Over the past three months, it has certainly not been a comfort to consult the ratings of major stock indexes directly. Because it is the red color that characterizes, for the most part, the daily behavior of indices and the movement seems to be only accelerating, as evidenced by the S&P 500 which has entered into a correction by accumulating devaluations of more than 20% since the beginning of the year.
Posted at 6:30 a.m.
Monday was lively again in all the stock markets of the world, and above all heavily tinged with red, bleeding red, as if the latest statistics on US inflation had sounded the alarm and raised a global awareness that the situation was still a long way off. out of control, and may even get worse.
Little consolation, despite Monday’s sharp 2.6% drop by S&P/TSX, Canada’s stock market has yet to suffer a currency devaluation like that recorded by US or European stock markets since the start of the year.
We may not have entered a bear market, but the Canadian market is now officially in a correction, having lost more than 10% of its value since it peaked at the beginning of the year. . It also smells a bit depressing in the house.
In such circumstances, it is worth remembering that market corrections, regardless of their ferocity and duration, are part of the stock market investment life cycles. When the markets start to move backwards and give no sign of wanting to change direction soon, we automatically have a reaction to wanting to get out of this infernal and troubling spiral at any cost.
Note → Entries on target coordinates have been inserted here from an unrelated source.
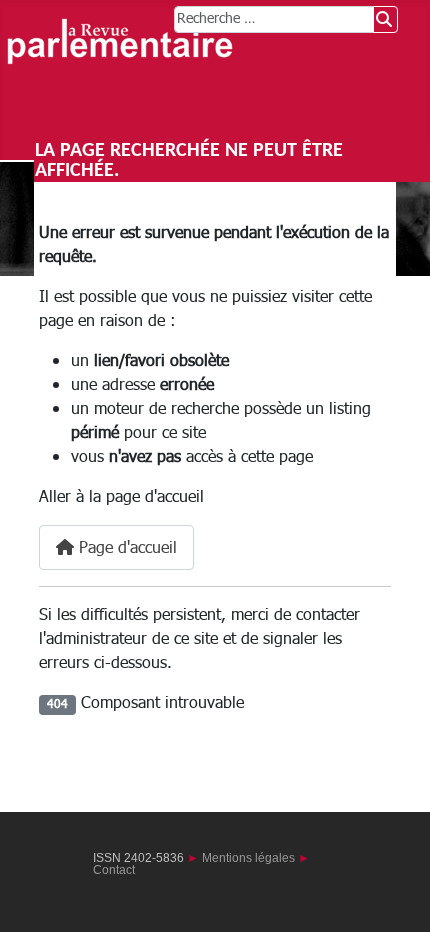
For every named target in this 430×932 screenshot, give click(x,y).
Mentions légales (248, 858)
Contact (114, 870)
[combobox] (274, 19)
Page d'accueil (125, 548)
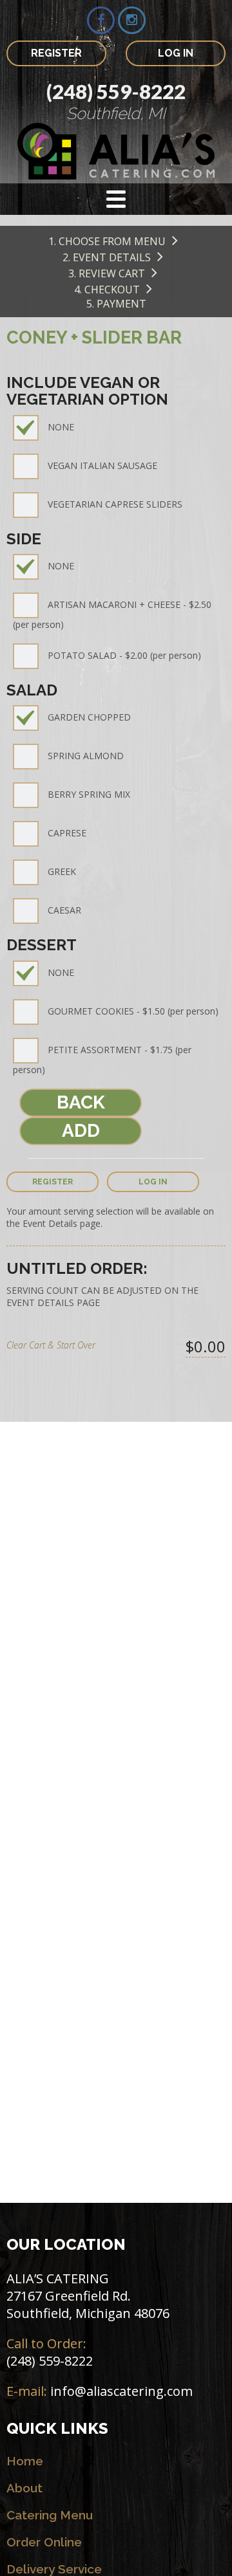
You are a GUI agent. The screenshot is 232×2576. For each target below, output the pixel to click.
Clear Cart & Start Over (50, 1345)
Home (24, 2461)
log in (153, 1181)
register (52, 1181)
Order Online (44, 2542)
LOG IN (175, 53)
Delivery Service (54, 2569)
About (24, 2488)
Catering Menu (49, 2515)
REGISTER (56, 53)
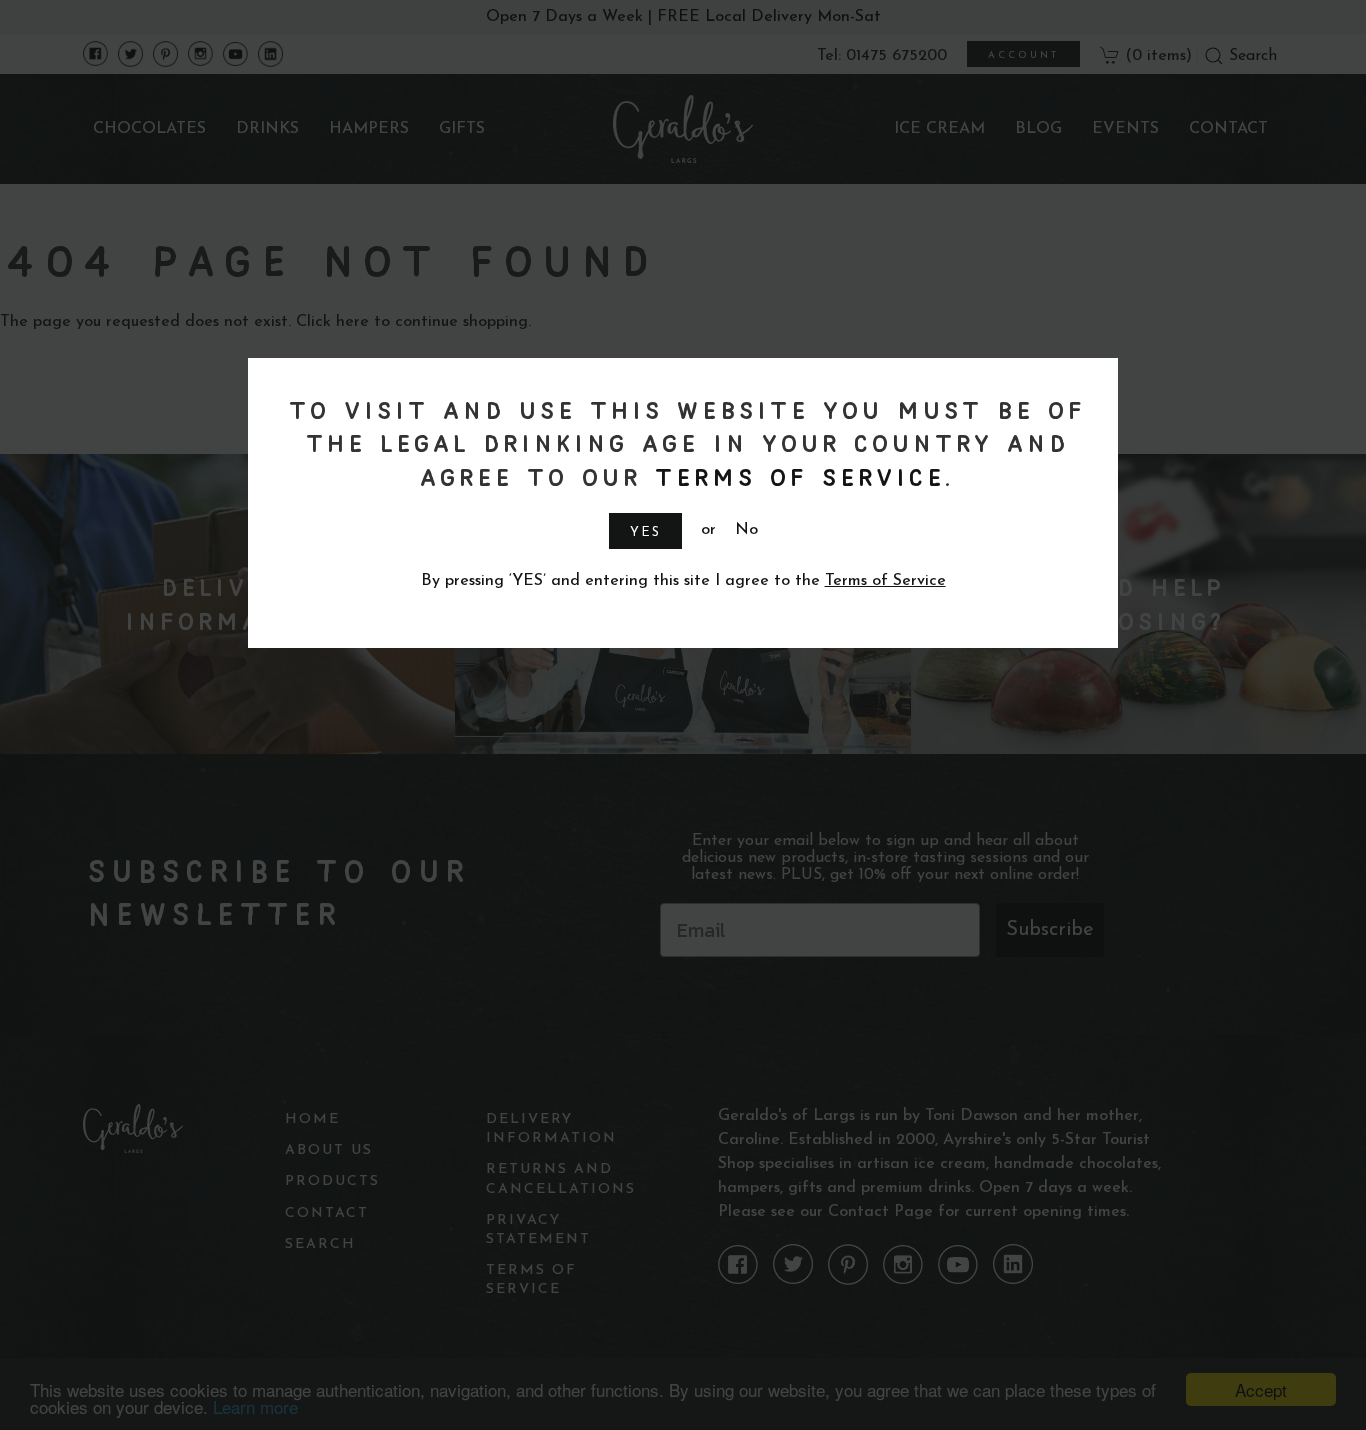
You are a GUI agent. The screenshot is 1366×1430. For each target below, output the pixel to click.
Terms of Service (796, 476)
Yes (645, 532)
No (746, 530)
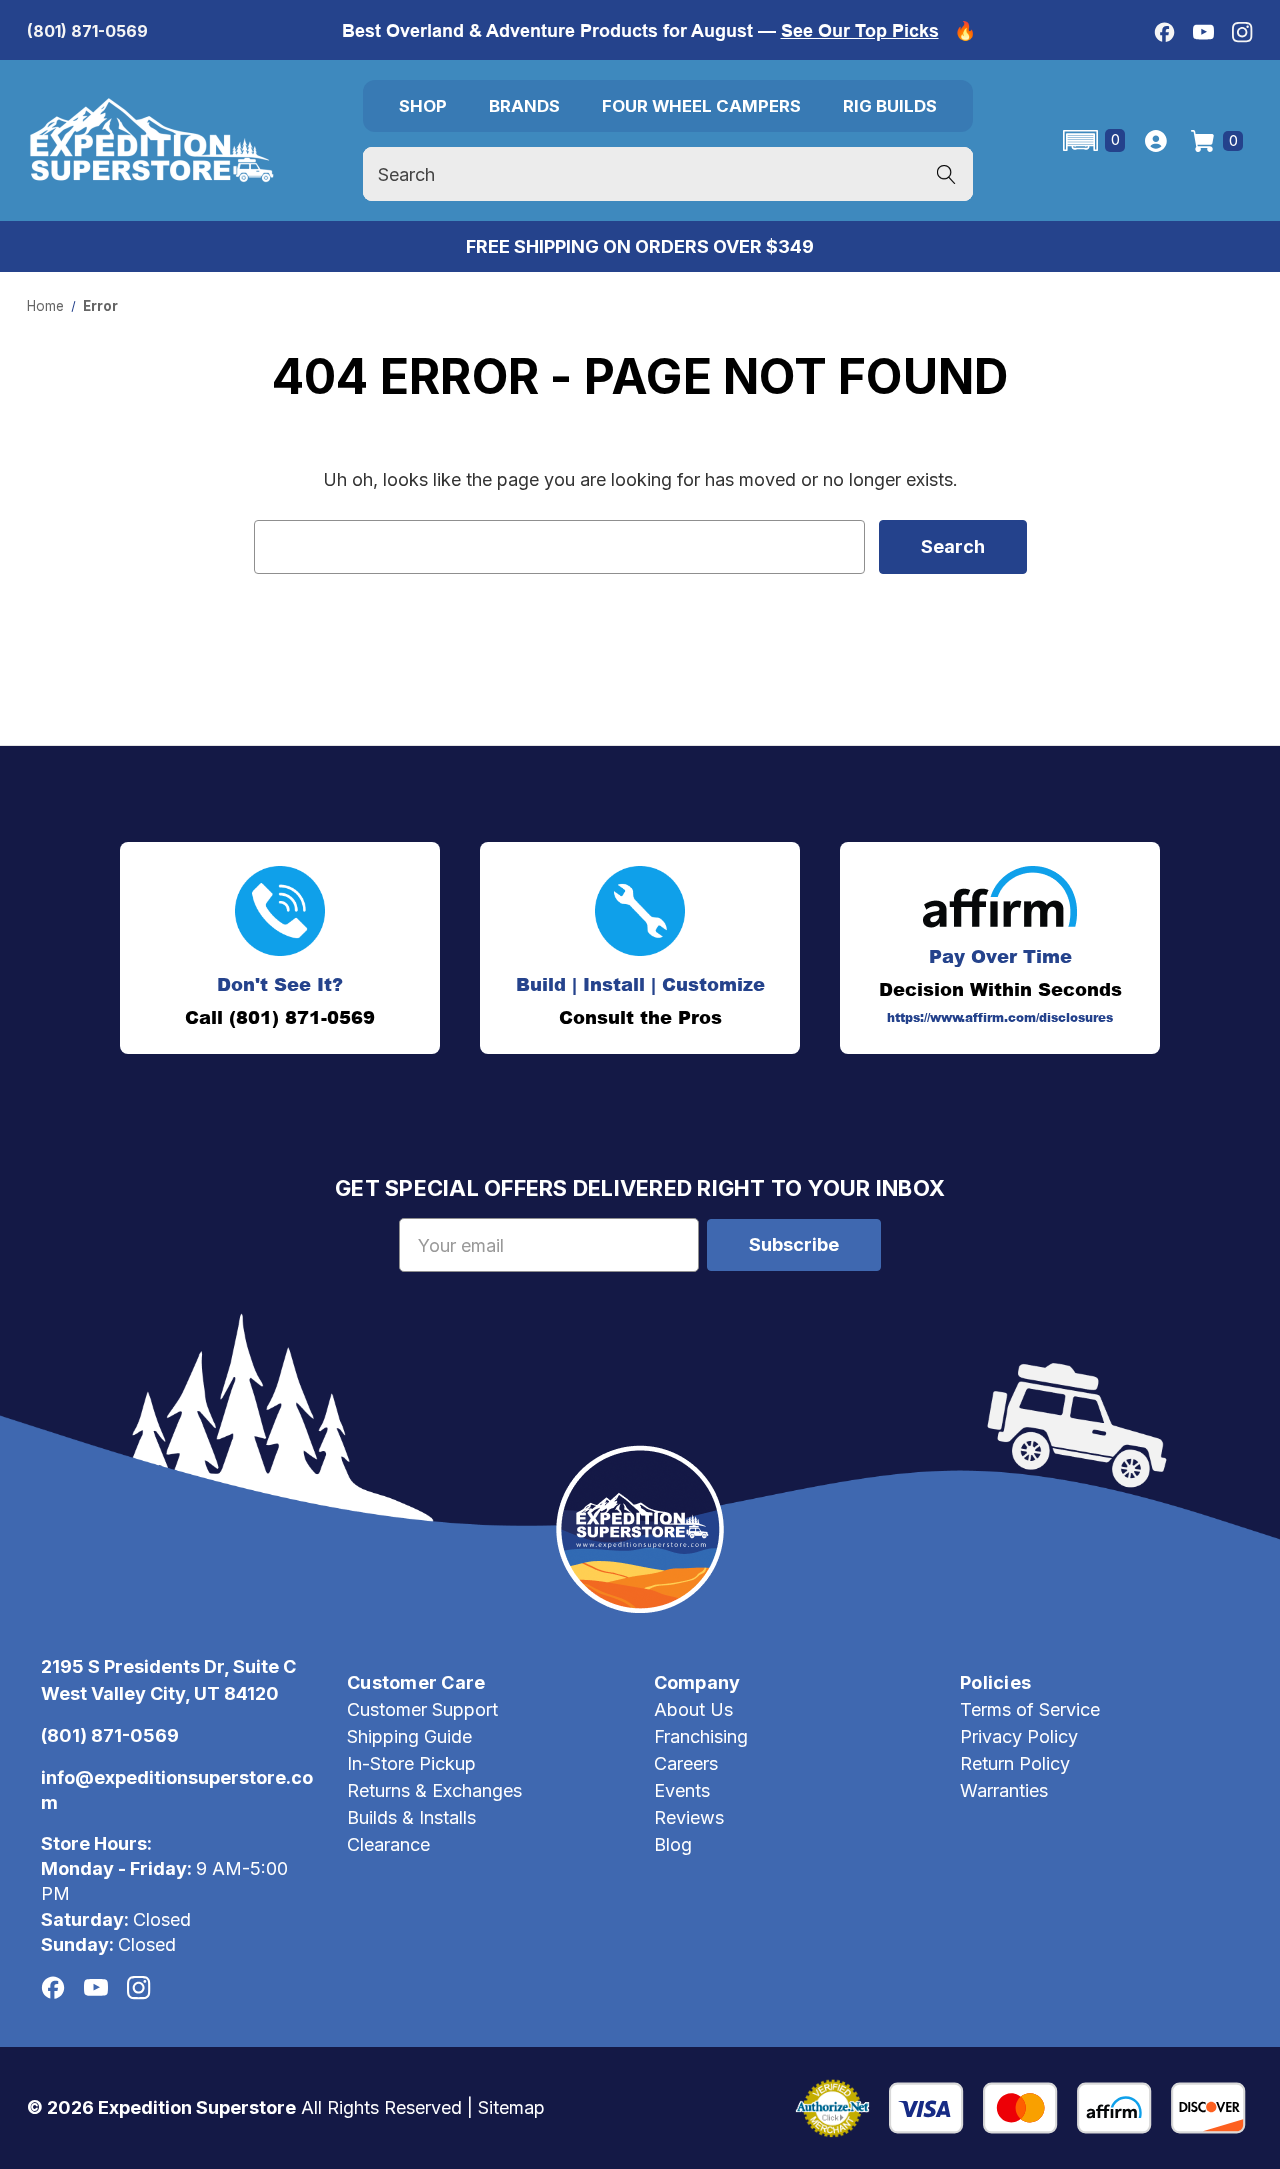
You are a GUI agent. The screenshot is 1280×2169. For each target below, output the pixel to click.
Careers (686, 1763)
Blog (673, 1844)
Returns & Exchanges (434, 1790)
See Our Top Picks (860, 30)
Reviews (689, 1817)
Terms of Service (1030, 1709)
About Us (693, 1709)
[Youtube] (1203, 32)
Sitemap (511, 2107)
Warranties (1004, 1790)
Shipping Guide (409, 1736)
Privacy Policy (1019, 1736)
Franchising (701, 1736)
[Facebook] (1164, 32)
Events (682, 1790)
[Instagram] (1242, 32)
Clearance (388, 1844)
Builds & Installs (411, 1817)
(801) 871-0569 (87, 31)
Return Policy (1015, 1763)
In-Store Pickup (411, 1763)
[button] (1092, 140)
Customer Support (422, 1709)
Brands (524, 106)
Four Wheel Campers (701, 106)
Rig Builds (890, 106)
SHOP (423, 106)
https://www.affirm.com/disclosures (1000, 1018)
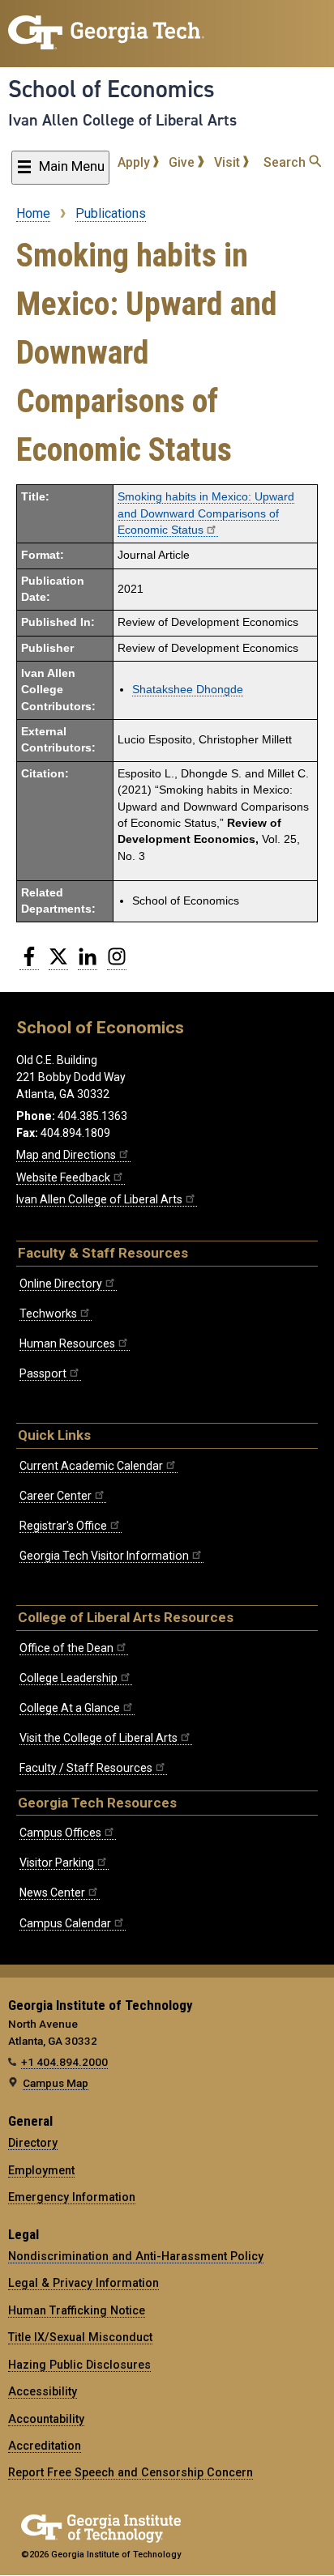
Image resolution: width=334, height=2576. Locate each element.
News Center (52, 1892)
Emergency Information (71, 2197)
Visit (228, 162)
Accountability (46, 2418)
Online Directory (60, 1283)
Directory (33, 2142)
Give (183, 162)
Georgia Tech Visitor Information (104, 1555)
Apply (135, 162)
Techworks (48, 1313)
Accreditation (44, 2445)
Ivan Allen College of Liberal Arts (122, 119)
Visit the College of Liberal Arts (98, 1737)
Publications (110, 213)
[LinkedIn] (87, 963)
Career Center (55, 1495)
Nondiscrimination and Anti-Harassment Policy (135, 2256)
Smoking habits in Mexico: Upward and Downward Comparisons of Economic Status (206, 513)
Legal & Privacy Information (83, 2282)
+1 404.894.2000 (64, 2061)
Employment (41, 2170)
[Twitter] (58, 963)
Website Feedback (63, 1177)
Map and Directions (66, 1154)
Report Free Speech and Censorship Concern (130, 2472)
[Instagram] (116, 963)
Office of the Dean (66, 1647)
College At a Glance (69, 1707)
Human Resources (67, 1343)
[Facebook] (29, 963)
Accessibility (42, 2391)
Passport (42, 1373)
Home (33, 213)
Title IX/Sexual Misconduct (80, 2337)
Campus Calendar (65, 1923)
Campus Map (55, 2082)
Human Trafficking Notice (76, 2310)
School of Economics (111, 89)
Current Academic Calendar (91, 1465)
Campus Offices (60, 1832)
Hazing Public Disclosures (79, 2364)
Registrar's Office (63, 1525)
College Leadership (68, 1677)
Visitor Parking (56, 1862)
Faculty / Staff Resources (85, 1767)
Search (286, 162)
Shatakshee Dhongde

However, history teaches us that a wait-and-see attitude is always more profitable in the medium and long term, as the many episodes of stock market corrections over the past 75 years have shown us.
Reuters financial news reported on Monday that from 1946 to today, the S&P 500 index has gone through 13 bear markets and recorded average losses of 32.7%, including a brutal 57% drop during the 2007-2009 financial crisis.
On average, the index reaches its lowest level one year after it was officially declared bearish (after accumulating a 20% loss). Historically, the index takes two years to recover the peak from which it started.
The last bear market in the S&P 500 lasted only one month between February and March 2020 when the pandemic hit while the longest bear market would last 69 months from bottoming to back to top, when the market was bearish from 2000 to 2003.
Many investors still have the reaction of wanting to sell their positions or even their stock funds as soon as their portfolio registers a valuation loss that is too large in their eyes.
The idea is to save what’s left rather than continue living the agony of helplessly watching one’s savings decline. Many plan to quickly return to the market when it resumes its upward trend.
Good risk, but not very profitable. Seeking to take advantage of the so-called price effect, by selling when the market is down and buying back when the market is up, is actually the opposite approach to what an investor is supposed to take.
You have to buy when prices are low and sell when they are high. Market volatility and risk cannot be combated. When the market goes down, we wait and buy back at a low price to resell the securities when their value goes up,” reminded me Neil Cunningham, CEO of PSP Investments, which manages $230 billion in assets for the company’s Federal Employee Pension Plans.
The idea is to set medium and long-term goals to achieve 5-year and 10-year returns that take into account the volatility of the stock markets.
No one likes to see red lights come on, and no one likes to read their investment statements to see the gaps that suddenly appear in their life savings. But those who know and are able to tolerate these cyclical episodes will realize after five years that it is worth being patient and not giving in to the backlash of selling everything.